Late last year, Danielle Morrill followed in Rand’s footsteps with an epic post about our $6.5m financing of Mattermark. In it, she talked a lot about the process, just like Rand did, along with disclosing all kinds of information about the business, the valuation, and what she experienced. I also wrote a post about the financing using Mattermark as An Example of How We Decide to Invest.
Interestingly, the media wrote more this time. I don’t know if it’s because Danielle is in the bay area (while Rand is in Seattle), or the story has broadened. But when I go back and read the media stories, they are still overly focused on the amount of the financing, rather than the story behind it.
Another company that did an awesome transparent funding announcement was Buffer (and app and company I love, but am only a tiny investor in via an AngelList syndicate) when they announced We’re Raising $3.5m in Funding: Here is the Valuation, Term Sheet and Why We’re Doing It. Data, data everywhere. And lots and lots of story.
Now, I’m not suggesting that every entrepreneur should write transparent funding announcements. That’s up to the entrepreneur. But I think it’s super valuable to read the ones that are out there. The amount of useful information to entrepreneurs who are building their companies, both for process, dynamics, and comparables, is enormous. And, while these funding stories are positive, the path to them is often a complete mess, such as Rand’s Misadventures in VC Funding: The $24 Million Moz Almost Raised or Danielle virtually stomping her feet in frustration when she wrote Mattermark Has Raised $2M in Our Second Seed Round.

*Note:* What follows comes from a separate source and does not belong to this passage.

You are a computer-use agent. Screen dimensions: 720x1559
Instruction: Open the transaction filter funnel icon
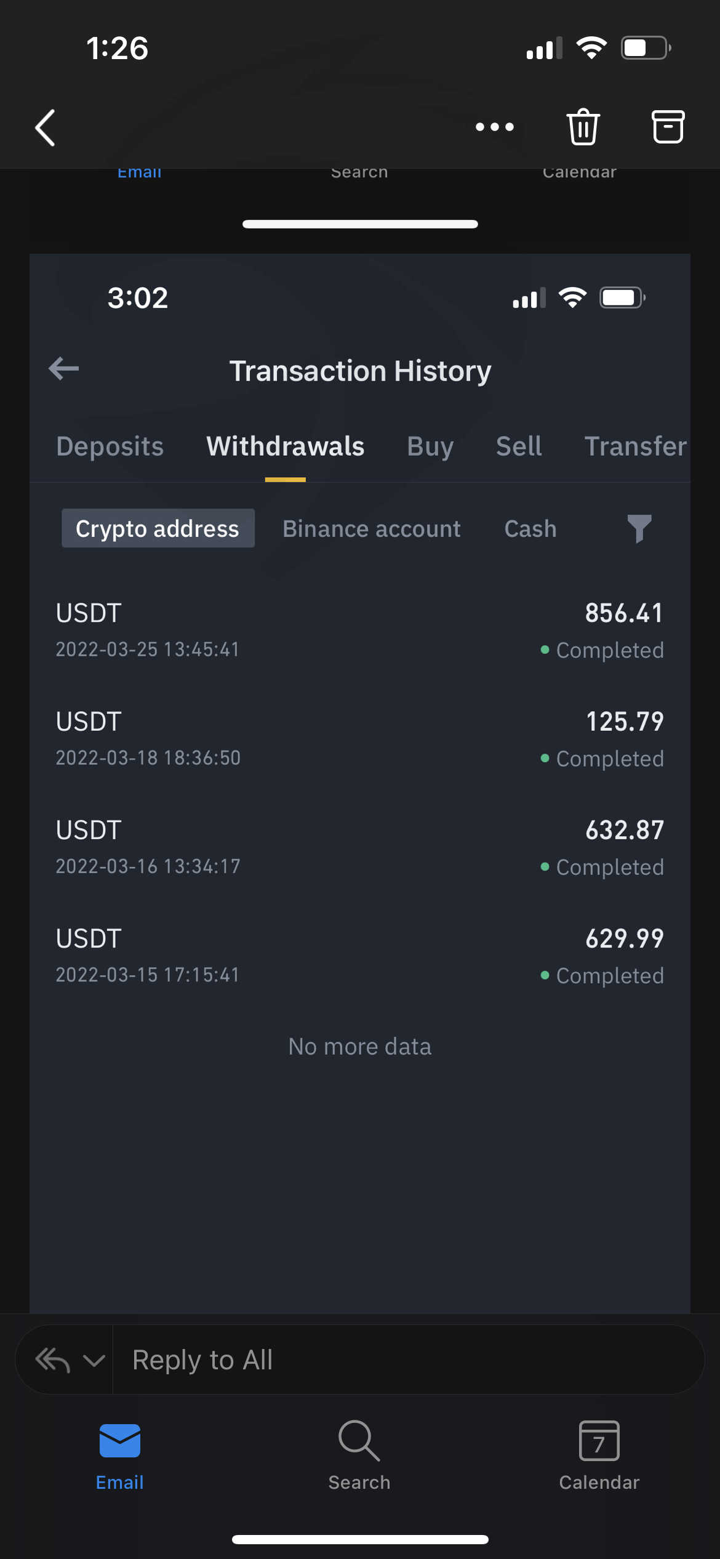tap(639, 528)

In my book, this is a lot more useful to read than Company X raised Y at a valuation of Z from A, B, and C. Thanks to the entrepreneurs who are brave enough to put this out there.
Lots of people talk about being transparent. Lots of companies espouse principles of transparency. Lots of statements start out with “I like to be transparent” or “I’m being transparent when I say …” And several years ago the notion of transparency became the new in thing, especially around the VC and startup worlds.
Most of it is bullshit.
If you want to see real transparency, take a look at Moz’s 2013 Year in Review: More Than You Ever Wanted to Know About Moz, and Then Even More.
I love being an investor in this company.
When Rand Fishkin decided to hand the CEO reins over the Sarah Bird, he wrote Swapping Drivers on this Long Road Trip Together. Or if you want to compare how they did in 2012 to 2013, just read Rand’s post Announcing Moz’s 2012 Metrics, Acquisition of AudienceWise, & Opening of Our Portland Office.
And while Sarah and Rand were disappointed in their off-plan performance of 33% revenue growth, GAAP revenue of $29.3 million, and an EBITDA loss of $5.7 million, as an investor I’m delighted. Given all the things in motion, they and their team have done an amazing job of navigating another step function in the growth and development of the company. They are extremely well positioned on all levels for 2014 – product, strategy, infrastructure, financials, cost structure, and team. And they have huge hearts.
I know transparency is hard. Our legal and regulatory system makes it even harder. Having been on public company boards, I’ve been involved in the endless discussions about level of disclosure. I’m not naive about how the system works. And I know how many people view opacity as a competitive advantage, which is some cases it is.
But when you talk about being transparent, it’s often useful to have a standard of “real transparency” to compare yourself too. I’d put Moz at the top of that list in my book.